Abstract

The generation of cell diversity in the central nervous system occurs during embryogenesis and requires a precise balance between cell proliferation, commitment to specific fates, and further neuronal differentiation. The cellular and molecular mechanisms regulating this balance in the embryonic brain are still poorly understood. I will discuss our latest results in how the neurogenic capacity in the embryonic hindbrain is spatiotemporally allocated, and how the fate and the growth of the hindbrain boundary cells are regulated. By generating a CRISPR-based knock-in zebrafish transgenic line to specifically label the hindbrain boundaries, we unveiled that boundary cells undergo a functional transition to become neurogenic during hindbrain segmentation concurrently as they maintain the progenitor cell pool. Boundary cells engaged in neurogenesis coinciding with the onset of Notch signaling, which triggered their asymmetrical cell division. Our findings reveal that distinct neurogenic phases take place during hindbrain growth and suggest that boundary cells contribute to refine the final number, identity, and proportion of neurons in the brain.

Affiliation and short bio

Cristina Pujades is Full Professor at the Universitat Pompeu Fabra (UPF). After her PhD in Biology from the Univ de Barcelona (1991), she spent few years as postdoc at the DFCI-Harvard Medical School (Boston) working in cell adhesion molecules. Then, she moved to Paris first as a postdoc at the Ecole Normale Supérieure (ENS), and then she got a permanent position at the Univ Pierre et Marie Curie. In 2002, she had the opportunity to join as PI the Department of Experimental and Health Sciences (DCEXS) at the UPF, where she served first as Academic Secretary and then as Vice-Chair of the DCEXS, as VR of Professorate and as VR of Talent Recruitment and Retaining Policy. She is a recipient of the ICREA Academia award. Her scientific goal is to understand how spatiotemporally coordinated cell progenitor specification and differentiation occur during morphogenesis to construct a functional brain.

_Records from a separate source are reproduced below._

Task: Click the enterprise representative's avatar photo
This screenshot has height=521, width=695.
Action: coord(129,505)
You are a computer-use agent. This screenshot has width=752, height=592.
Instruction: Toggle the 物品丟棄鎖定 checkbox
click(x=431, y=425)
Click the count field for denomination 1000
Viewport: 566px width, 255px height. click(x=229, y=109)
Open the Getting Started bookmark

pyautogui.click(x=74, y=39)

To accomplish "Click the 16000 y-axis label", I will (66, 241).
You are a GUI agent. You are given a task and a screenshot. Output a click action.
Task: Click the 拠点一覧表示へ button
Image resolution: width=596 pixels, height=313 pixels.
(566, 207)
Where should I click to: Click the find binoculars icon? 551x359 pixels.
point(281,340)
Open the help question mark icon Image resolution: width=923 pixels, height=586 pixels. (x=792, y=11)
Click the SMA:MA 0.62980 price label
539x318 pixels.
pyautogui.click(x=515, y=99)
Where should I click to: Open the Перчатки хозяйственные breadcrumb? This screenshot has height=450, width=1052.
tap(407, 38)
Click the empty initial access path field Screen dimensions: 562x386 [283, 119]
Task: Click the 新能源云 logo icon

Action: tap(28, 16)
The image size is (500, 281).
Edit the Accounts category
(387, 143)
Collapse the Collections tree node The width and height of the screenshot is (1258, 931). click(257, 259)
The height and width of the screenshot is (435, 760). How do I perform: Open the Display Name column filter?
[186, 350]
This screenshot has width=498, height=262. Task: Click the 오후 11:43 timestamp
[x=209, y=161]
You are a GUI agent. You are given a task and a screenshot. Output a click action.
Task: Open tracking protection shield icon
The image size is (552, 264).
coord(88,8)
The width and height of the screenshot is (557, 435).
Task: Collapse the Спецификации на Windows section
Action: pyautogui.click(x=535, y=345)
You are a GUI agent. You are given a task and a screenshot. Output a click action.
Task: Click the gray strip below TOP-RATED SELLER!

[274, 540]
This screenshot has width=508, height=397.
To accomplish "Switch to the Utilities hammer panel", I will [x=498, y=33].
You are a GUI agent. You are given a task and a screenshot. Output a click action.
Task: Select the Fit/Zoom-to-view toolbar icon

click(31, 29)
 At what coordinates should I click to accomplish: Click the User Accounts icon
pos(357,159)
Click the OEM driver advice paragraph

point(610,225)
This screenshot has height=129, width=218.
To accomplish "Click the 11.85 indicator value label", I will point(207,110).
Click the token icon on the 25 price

While incorporating time as a missing-yet-crucial factor, she wants to provide a global view of how cell fate decisions are taken in the brain and gain biological insight into: i) how tissue growth is intertwined with cell proliferation and differentiation; ii) how the heterogeneity of neural progenitors is generated; and iii) how individual progenitors behave during patterning and morphogenesis.